Textauszug >>
● ● ● ● ● ● ●

In manchen Situationen fürchtete Felix während seiner Arbeit sogar um sein Leben. "Es gab einen Fall, da haben sich die Jugendlichen zusammengeschlossen und mit Steinen auf die Betreuer geworfen", sagt er. "Den Kollegen blieb nichts anderes übrig, als sich im Büro einzusperren und auf die Polizei zu warten." Anders als die im Heim angestellten Erzieher und Pädagogen darf die Polizei härter durchgreifen: Jugendliche mit Handschellen fixieren und mitnehmen.

Tanja und ihre Kollegen haben dagegen kaum eine Handhabe gegen die Gewaltausbrüche. "Wir müssen Jugendliche oft zu viert festhalten. Allein hätten wir keine Chance, vor allem wenn die groß und schwer sind. In der Regel liegen wir dann ungefähr eine halbe Stunde auf jemandem drauf. Wenn die dann nicht runterkommen, müssen wir im Krankenhaus anrufen, damit die uns erlauben, Medikation zu geben."

Weigere sich das Kind diese Mittel zu nehmen, müssen die Polizei und der Notarzt gerufen werden. Meist sei dann eine Einweisung in die Psychiatrie notwendig. "Das geht aber nur, wenn das Krankenhaus, mit dem wir zusammenarbeiten, bereit ist aufzunehmen", sagt Tanja. Nicht immer sei das der Fall.

Und die Erzieherin sieht noch ein weiteres Problem: Um das Heim auszulasten, versuche die Leitung so viele Jugendliche wie möglich auf dem Wehrborn zu halten und verschärfe damit die grundsätzlichen Probleme bei Intensivgruppen. "Was sich in letzter Zeit ganz deutlich zeigt, ist, dass eben massive Geldrückstände da sind und darum die Aufnahmebedingungen heruntergesetzt wurden. Es gibt keine Kriterien mehr. Wir nehmen alle, auch Kinder, denen wir pädagogisch nicht helfen können", sagt Tanja, "da kann auch unser Erziehungsleiter nichts machen. Was die Chefs sagen, ist Gesetz."

● ● ● ● ● ● ●

Arbeitsauftrag >>
Schreibe den Textauszug zwischen „Weigere sich das“ und „das der Fall.“ einschließlich ab und ersetze darin „Psychiatrie“ durch „Klinik“. Stütze dich dabei ausschließlich auf den Textauszug.

● ● ● ● ● ● ●

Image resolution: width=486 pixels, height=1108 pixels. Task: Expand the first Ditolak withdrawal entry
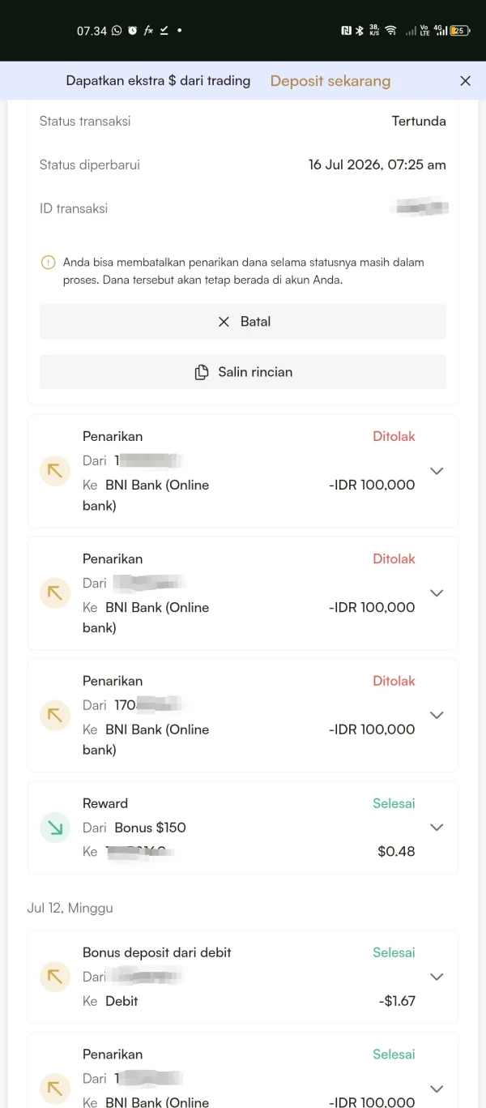[437, 471]
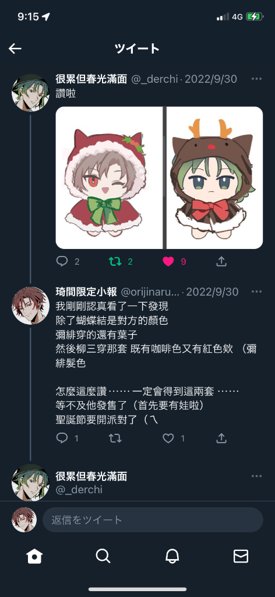Retweet 琦間限定小報's reply
This screenshot has width=275, height=597.
point(115,438)
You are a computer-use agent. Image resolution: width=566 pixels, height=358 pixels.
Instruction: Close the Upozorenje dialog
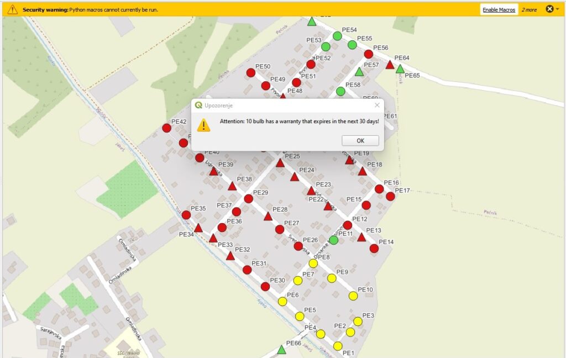[378, 104]
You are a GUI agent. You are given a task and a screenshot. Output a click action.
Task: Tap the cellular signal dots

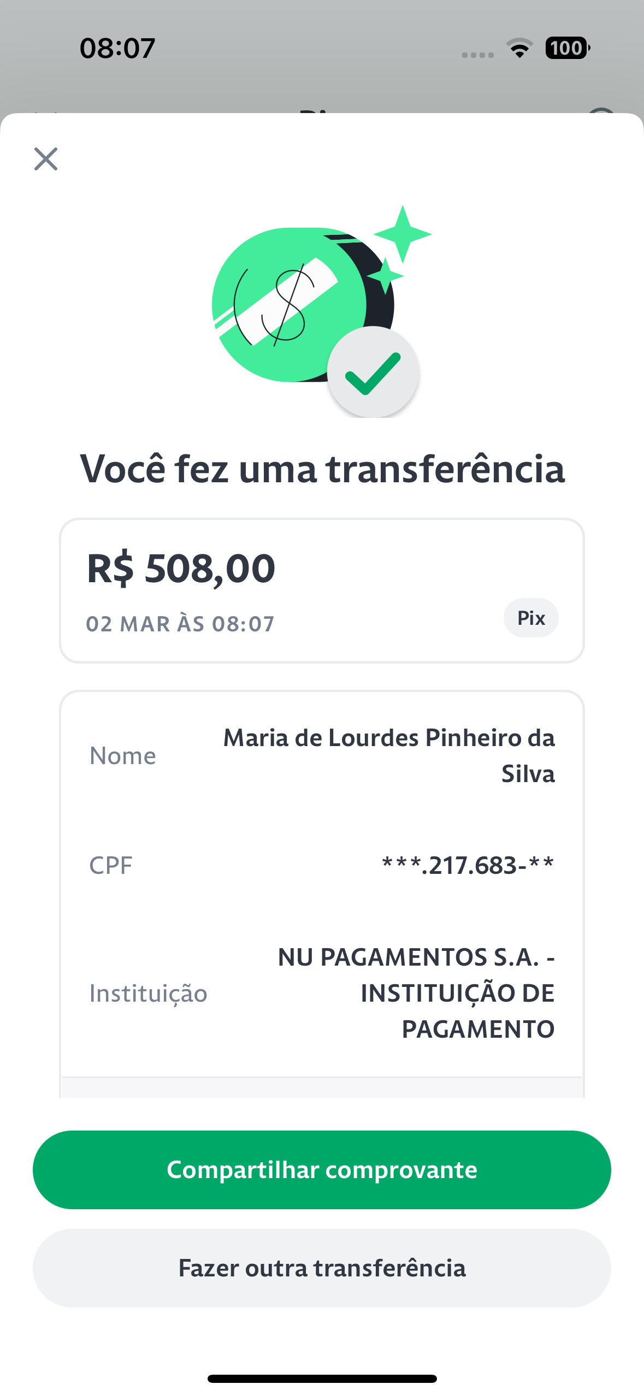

● ● ● ● ● ● ●

Ergebnis >>
Weigere sich das Kind diese Mittel zu nehmen, müssen die Polizei und der Notarzt gerufen werden. Meist sei dann eine Einweisung in die Klinik notwendig. "Das geht aber nur, wenn das Krankenhaus, mit dem wir zusammenarbeiten, bereit ist aufzunehmen", sagt Tanja. Nicht immer sei das der Fall.